Practical Applications

Fan Selection

During design, an engineer calculates the required airflow (CFM) and system pressure drop (in. w.g.) based on duct layout, coil resistance, filter resistance, and diffuser drops. Using manufacturer fan curves, the engineer selects a fan that operates near peak efficiency at the design point. If the exact cataloged speed does not match, fan laws allow interpolation to a nearby speed. For example, a Greenheck centrifugal inline fan model SQ-180 might be listed at 1,150 RPM delivering 8,500 CFM at 2.0 in. w.g. If the project needs 7,500 CFM, the engineer calculates the target speed as 1,150 × (7,500 / 8,500) = 1,015 RPM and verifies the pressure and power at that speed.

Troubleshooting

A technician measuring only 80% of design airflow can use fan laws to check whether the fan is simply running at the wrong speed. If RPM is correct but airflow is low, the problem lies in the system: clogged filters, collapsed duct liner, closed dampers, or excessive system effect. Fan laws provide the expected baseline that field measurements are compared against.

Energy Optimization

Building operators use the cubic power law to justify VFD retrofits. If a constant-volume system currently runs a 15 HP fan at full speed but could meet loads at 70% speed for 60% of operating hours, the power at reduced speed is 0.7³ × 15 HP = 5.1 HP. At an average electricity cost of $0.12/kWh, the annual savings can exceed $4,000, often producing a VFD payback period of two to three years.

System Balancing

Testing, adjusting, and balancing (TAB) technicians use fan laws when adjusting sheave sizes on belt-driven fans. Changing the motor sheave diameter changes the fan RPM in direct proportion. The laws then predict the resulting airflow and confirm that motor amperage will remain within nameplate ratings.

Regulatory Context

The U.S. Department of Energy finalized rules establishing minimum fan efficiency grades (FEG) for commercial and industrial fans, with enforcement phased in starting in 2023 and 2024. These rules reference AMCA Standard 208 and set minimum efficiency requirements based on fan type and size. Selecting fans that exceed the DOE minimum efficiency threshold not only ensures code compliance but also amplifies the energy savings predicted by the cubic power law.

The Inflation Reduction Act of 2022 includes provisions for high-efficiency HVAC equipment and building energy improvements. While direct fan-only incentives are limited, VFD installations that reduce whole-building energy consumption may qualify under Section 179D commercial building deductions or utility rebate programs aligned with IRA funding.
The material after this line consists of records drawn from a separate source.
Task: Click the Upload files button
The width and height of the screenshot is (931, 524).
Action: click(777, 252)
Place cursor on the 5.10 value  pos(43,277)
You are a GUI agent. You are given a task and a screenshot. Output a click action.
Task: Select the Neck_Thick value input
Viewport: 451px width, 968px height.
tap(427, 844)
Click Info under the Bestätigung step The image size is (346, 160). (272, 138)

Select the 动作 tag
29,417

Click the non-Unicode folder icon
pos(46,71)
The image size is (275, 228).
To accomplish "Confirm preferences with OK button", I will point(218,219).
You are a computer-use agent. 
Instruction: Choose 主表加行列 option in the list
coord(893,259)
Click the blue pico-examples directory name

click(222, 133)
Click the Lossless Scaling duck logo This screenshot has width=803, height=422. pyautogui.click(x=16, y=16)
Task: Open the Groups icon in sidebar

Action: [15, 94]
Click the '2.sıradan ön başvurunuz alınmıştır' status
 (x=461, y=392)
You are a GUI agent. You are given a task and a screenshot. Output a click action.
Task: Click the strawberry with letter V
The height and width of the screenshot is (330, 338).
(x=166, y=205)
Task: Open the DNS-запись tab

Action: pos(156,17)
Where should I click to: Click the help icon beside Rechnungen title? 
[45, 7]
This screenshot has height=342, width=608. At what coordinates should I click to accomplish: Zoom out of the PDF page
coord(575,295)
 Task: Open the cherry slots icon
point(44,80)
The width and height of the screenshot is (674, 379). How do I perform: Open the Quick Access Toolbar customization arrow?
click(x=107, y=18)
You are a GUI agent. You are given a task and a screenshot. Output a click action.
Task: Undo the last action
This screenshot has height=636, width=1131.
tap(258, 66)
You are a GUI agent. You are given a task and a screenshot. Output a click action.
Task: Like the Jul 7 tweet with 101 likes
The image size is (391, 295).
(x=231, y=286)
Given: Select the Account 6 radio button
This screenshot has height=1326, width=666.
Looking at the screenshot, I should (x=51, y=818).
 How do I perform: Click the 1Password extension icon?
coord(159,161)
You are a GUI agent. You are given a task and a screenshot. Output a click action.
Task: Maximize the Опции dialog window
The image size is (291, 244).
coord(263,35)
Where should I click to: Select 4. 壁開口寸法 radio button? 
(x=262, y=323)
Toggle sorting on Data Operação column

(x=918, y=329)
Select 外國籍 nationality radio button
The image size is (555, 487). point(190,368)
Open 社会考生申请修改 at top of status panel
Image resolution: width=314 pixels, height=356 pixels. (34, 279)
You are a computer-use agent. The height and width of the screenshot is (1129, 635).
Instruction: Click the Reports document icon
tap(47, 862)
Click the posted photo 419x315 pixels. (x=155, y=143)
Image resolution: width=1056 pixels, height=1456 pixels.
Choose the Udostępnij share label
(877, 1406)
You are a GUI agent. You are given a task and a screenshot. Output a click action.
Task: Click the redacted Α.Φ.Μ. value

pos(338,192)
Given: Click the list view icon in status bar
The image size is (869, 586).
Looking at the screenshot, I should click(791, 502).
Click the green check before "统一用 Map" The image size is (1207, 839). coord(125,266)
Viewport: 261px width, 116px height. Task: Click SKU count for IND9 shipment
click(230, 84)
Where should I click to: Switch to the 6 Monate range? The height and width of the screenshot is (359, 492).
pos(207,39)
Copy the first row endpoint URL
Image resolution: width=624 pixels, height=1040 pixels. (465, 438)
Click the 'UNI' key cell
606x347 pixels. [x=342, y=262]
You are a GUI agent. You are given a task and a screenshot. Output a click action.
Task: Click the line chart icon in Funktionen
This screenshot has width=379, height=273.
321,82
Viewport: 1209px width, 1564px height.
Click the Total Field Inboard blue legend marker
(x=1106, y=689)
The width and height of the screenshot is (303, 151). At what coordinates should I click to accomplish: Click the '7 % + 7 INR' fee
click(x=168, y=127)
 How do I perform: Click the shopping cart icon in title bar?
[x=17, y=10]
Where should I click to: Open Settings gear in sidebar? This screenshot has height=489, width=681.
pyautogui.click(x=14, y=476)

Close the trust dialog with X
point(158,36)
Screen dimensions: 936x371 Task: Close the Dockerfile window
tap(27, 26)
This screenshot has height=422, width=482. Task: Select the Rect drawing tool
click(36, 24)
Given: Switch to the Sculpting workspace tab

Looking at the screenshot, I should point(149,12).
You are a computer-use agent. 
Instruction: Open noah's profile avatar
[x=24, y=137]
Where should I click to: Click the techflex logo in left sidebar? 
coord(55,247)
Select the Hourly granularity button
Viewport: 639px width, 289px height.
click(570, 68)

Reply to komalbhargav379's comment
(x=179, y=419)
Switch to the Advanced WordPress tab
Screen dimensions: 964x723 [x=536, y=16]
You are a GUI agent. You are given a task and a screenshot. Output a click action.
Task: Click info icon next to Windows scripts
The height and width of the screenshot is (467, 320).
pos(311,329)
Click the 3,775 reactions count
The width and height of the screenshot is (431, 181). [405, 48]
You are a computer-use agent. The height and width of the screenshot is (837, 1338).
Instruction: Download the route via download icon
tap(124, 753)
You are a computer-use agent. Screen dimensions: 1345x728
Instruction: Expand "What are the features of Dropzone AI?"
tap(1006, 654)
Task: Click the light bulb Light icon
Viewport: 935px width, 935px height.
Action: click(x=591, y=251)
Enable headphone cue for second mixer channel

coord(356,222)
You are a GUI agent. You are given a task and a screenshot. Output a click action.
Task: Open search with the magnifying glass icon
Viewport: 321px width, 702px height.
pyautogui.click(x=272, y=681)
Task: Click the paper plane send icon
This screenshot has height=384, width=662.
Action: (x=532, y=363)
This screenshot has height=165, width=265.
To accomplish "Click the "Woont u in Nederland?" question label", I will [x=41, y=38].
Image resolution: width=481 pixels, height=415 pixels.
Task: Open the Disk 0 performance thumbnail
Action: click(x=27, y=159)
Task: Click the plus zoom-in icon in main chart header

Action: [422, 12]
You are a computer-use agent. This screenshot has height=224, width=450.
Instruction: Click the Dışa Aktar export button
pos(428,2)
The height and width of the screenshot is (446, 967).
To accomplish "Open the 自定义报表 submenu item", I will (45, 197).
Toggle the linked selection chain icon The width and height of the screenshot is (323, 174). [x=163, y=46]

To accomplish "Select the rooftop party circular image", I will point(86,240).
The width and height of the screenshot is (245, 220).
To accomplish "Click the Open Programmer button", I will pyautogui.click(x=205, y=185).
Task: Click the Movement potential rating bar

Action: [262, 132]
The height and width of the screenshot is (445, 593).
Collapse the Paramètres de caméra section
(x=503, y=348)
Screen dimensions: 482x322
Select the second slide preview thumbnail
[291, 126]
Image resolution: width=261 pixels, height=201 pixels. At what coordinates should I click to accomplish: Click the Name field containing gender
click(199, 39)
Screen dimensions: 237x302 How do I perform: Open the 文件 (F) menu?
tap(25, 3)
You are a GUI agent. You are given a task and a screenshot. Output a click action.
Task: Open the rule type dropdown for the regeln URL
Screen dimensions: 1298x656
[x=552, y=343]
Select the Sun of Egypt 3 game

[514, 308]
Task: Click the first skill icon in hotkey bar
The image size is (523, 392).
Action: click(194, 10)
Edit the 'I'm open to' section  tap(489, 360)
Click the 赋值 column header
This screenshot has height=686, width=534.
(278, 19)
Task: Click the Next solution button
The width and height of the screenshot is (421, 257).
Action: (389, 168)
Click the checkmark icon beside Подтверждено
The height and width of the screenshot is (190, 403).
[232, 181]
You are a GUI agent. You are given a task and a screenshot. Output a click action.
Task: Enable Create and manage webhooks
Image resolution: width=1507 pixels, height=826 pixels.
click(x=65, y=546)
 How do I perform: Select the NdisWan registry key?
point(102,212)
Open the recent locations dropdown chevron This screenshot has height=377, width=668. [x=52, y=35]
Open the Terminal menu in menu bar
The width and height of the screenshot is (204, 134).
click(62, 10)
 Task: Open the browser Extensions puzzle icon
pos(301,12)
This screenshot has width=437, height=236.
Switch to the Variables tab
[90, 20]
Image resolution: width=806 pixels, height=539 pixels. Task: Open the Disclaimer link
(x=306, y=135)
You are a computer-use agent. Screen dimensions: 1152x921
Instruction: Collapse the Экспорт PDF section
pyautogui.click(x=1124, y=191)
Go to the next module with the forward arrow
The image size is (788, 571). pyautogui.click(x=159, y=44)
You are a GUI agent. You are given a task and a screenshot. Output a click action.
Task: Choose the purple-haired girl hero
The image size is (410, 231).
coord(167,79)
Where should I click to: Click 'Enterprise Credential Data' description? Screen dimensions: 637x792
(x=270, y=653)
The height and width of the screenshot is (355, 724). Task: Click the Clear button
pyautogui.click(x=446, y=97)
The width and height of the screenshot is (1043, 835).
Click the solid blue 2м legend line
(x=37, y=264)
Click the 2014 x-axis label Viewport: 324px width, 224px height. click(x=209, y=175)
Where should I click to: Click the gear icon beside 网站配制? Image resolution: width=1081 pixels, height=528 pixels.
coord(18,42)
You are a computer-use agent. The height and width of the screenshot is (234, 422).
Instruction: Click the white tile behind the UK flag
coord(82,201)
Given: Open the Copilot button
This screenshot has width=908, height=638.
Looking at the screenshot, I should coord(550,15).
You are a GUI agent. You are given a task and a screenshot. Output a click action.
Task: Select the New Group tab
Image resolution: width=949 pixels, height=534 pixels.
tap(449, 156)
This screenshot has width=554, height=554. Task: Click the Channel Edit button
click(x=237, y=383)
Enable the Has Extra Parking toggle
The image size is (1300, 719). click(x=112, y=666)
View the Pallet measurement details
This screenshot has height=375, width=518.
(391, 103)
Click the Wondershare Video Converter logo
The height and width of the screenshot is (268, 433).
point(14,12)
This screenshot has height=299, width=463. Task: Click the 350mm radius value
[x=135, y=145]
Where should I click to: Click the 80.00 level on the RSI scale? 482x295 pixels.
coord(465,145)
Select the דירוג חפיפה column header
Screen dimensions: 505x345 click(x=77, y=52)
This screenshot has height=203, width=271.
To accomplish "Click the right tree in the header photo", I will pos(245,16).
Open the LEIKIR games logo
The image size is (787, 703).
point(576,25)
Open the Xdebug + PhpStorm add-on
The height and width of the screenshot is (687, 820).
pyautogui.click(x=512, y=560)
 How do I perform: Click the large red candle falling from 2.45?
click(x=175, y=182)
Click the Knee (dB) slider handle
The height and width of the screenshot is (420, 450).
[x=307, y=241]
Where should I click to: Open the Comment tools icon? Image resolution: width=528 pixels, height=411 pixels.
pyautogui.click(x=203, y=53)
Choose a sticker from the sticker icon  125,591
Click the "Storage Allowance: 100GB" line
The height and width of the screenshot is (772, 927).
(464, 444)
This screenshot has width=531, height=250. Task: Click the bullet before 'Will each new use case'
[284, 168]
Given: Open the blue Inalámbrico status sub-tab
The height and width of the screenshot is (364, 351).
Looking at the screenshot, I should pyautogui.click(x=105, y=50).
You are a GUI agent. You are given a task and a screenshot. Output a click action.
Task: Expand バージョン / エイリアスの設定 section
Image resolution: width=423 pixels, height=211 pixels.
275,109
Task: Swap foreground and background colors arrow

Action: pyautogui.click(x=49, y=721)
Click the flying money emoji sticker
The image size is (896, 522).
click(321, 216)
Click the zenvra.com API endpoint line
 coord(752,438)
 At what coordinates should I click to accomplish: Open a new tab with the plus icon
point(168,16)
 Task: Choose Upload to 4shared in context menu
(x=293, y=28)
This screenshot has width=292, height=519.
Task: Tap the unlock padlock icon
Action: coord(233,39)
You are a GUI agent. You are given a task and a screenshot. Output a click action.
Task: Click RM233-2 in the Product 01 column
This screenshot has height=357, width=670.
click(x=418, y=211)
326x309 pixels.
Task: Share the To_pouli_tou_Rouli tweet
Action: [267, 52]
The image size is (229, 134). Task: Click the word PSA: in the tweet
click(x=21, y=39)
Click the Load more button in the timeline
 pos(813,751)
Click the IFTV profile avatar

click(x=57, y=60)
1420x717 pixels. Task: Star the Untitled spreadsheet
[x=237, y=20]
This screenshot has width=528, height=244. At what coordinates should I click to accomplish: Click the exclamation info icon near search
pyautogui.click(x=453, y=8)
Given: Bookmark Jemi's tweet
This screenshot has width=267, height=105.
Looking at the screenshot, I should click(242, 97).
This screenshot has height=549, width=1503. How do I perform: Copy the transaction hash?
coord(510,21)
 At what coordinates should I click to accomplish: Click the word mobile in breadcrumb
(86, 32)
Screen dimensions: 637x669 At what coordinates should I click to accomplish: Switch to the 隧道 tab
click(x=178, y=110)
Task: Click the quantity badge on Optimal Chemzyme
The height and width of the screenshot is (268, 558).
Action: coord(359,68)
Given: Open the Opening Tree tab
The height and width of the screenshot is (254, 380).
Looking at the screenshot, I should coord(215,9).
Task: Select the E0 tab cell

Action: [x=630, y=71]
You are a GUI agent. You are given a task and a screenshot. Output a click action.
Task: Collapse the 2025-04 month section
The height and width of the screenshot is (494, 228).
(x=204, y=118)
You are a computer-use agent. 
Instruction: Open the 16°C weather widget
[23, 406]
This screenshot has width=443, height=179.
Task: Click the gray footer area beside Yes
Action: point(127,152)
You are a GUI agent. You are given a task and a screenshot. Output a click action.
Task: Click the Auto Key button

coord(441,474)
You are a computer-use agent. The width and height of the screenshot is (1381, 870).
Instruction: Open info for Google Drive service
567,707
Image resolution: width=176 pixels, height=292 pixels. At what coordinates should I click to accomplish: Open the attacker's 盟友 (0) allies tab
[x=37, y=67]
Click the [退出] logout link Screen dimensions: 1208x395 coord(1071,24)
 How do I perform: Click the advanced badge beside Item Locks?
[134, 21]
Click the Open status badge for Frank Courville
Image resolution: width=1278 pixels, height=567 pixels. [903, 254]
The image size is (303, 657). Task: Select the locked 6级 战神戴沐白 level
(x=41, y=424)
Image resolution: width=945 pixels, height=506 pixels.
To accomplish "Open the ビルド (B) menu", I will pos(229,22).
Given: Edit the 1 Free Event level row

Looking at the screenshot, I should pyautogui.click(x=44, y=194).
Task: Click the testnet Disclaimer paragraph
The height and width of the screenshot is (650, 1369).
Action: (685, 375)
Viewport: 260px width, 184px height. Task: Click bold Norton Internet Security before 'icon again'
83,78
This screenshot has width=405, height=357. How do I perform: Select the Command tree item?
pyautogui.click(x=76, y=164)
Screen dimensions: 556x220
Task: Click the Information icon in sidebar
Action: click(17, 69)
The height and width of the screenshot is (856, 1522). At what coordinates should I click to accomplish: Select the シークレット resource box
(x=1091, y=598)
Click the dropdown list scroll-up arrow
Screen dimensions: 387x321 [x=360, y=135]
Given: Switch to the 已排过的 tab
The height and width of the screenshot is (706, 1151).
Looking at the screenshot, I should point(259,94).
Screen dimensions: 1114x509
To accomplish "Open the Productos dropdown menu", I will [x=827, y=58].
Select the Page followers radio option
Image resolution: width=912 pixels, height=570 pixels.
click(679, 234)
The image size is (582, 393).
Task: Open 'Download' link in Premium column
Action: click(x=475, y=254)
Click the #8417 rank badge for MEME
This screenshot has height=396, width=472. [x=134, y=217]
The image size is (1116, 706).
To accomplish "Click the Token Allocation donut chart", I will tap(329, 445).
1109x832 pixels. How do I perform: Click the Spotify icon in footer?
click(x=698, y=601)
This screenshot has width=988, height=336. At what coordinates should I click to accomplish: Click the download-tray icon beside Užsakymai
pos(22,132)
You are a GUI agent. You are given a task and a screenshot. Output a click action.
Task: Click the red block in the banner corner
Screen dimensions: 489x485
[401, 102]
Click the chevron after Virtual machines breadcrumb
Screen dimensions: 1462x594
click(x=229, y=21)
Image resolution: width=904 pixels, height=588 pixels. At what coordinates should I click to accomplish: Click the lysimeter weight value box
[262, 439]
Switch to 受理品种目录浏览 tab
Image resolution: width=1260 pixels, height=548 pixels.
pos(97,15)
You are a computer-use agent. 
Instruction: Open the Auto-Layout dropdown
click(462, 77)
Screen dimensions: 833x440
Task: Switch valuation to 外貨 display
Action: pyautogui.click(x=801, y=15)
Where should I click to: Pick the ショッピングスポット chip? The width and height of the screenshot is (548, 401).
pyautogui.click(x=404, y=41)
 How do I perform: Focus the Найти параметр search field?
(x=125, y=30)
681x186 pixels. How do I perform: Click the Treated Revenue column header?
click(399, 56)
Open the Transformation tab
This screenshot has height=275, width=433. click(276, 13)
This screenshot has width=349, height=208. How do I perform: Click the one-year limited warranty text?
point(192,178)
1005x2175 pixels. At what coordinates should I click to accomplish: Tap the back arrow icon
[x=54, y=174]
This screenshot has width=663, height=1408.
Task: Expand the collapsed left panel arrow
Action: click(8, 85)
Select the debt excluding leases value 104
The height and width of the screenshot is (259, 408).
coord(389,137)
As SEER2 testing protocols for air conditioners and heat pumps now include higher external static pressure requirements (0.5 in. w.g. for ducted systems), proper fan selection and accurate application of fan laws become even more important for meeting rated system efficiency in the field.

Key Takeaways

  • Fan laws relate airflow linearly to speed, pressure to the square of speed, and power to the cube of speed. The cubic power relationship is the foundation of variable-speed energy savings.
  • Air density corrections are essential at elevations above 2,000 feet or when air temperature differs significantly from 70 °F.
  • System effect, non-ideal duct connections, and changing fan geometry all limit the accuracy of fan law predictions. Always account for these factors in real installations.
  • Fan laws are most accurate for speed changes within about ±25% of a tested operating point and for centrifugal and axial fan types.
  • Certified fan performance data from AMCA-tested products provides the reliable baseline that fan laws require. Never apply the laws to unverified or estimated catalog data.
  • VFDs paired with the cubic power law routinely deliver 30% to 50% reductions in annual fan energy consumption in commercial HVAC systems, often paying for themselves within two to four years.